Wednesday, 15 October 2025

The Universe Expanding into Nothing

The most enduring image of modern cosmology is that of the expanding balloon. Dots drawn on its surface drift apart as the balloon swells. This is meant to suggest that galaxies recede from one another, not because they are moving through space, but because space itself is stretching. At first glance, it seems an elegant metaphor: intuitive, even charming. But beneath its appeal lies a trap.

The metaphor smuggles in a background that is not there. The balloon expands into something: the surrounding air, the room that contains it. Even when physicists insist this is not what they mean—that the universe expands into nothing—the metaphor already betrays them. The very act of picturing expansion requires a container. The background seeps in unbidden.

This is not a minor problem. It reintroduces, by sleight of hand, the very ontology relational thinking rejects: space as a pre-existing stage, empty and waiting to be filled. The universe, in this picture, is an object floating in a void. But if we follow relational ontology, no such backdrop exists.

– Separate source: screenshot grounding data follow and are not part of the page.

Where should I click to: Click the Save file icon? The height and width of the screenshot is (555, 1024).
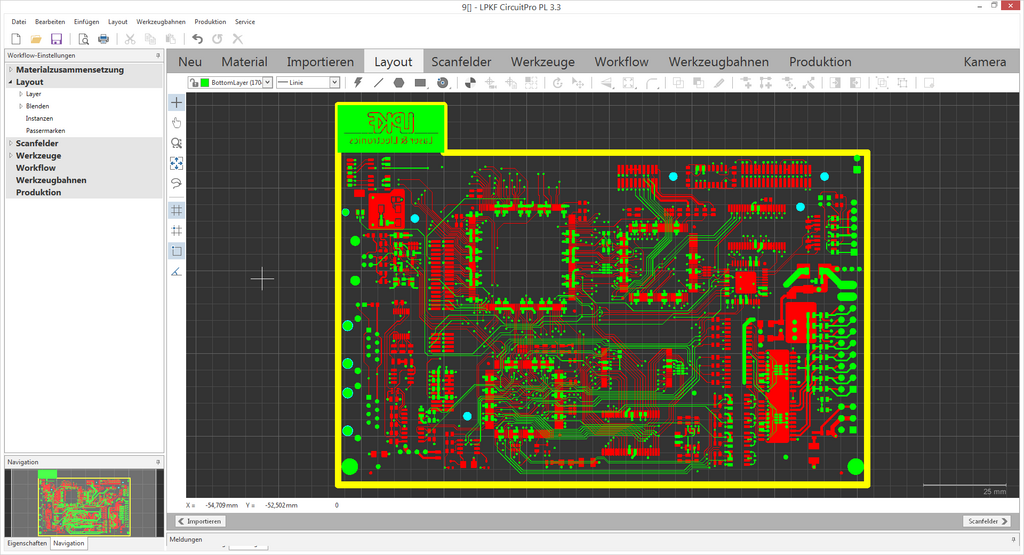[x=57, y=39]
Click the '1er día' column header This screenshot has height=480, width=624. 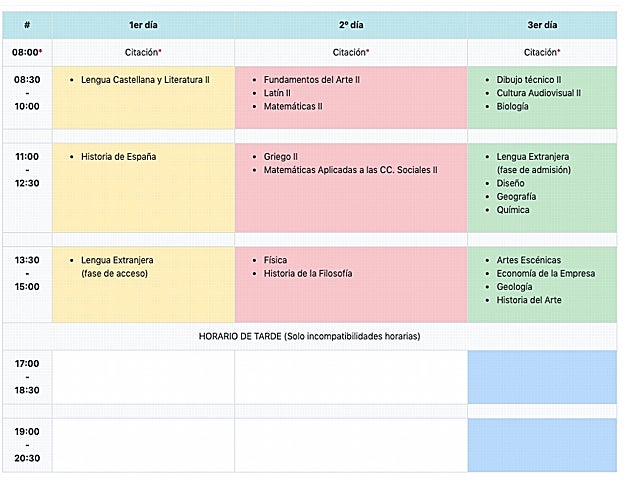[x=143, y=25]
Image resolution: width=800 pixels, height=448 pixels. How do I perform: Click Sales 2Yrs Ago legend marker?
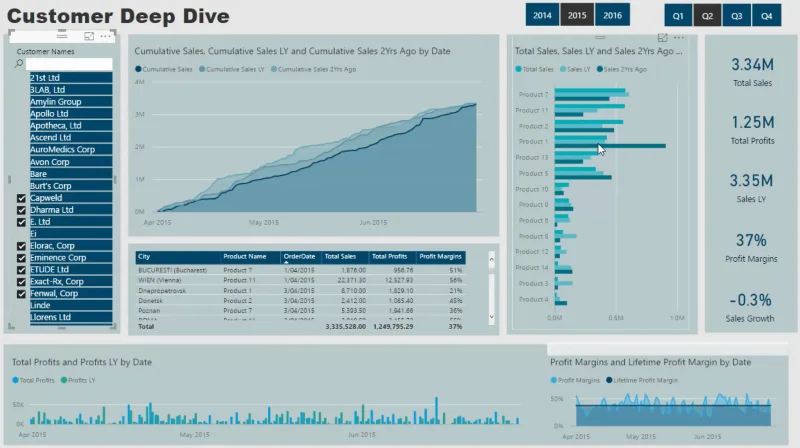click(599, 69)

Space is not a receptacle. It is not there to be stretched or occupied. It is nothing over and above the relations themselves.

Expansion, then, is not a swelling into the void. It is a re-scaling of relations internal to the system. The “distance” between galaxies increases because the metric of their relation shifts. There is no outside, no beyond, no invisible container. The metaphor misleads precisely because it tempts us to imagine one.

The problem with “expanding into nothing” is not just conceptual sloppiness; it is metaphysical regression. It drags us back to a Newtonian stage-play where the set exists before the actors arrive. Better to see expansion for what it is: a transformation of relational possibility, not a growth into emptiness.

The balloon metaphor is enchanting—but every time we picture it, we picture the wrong thing.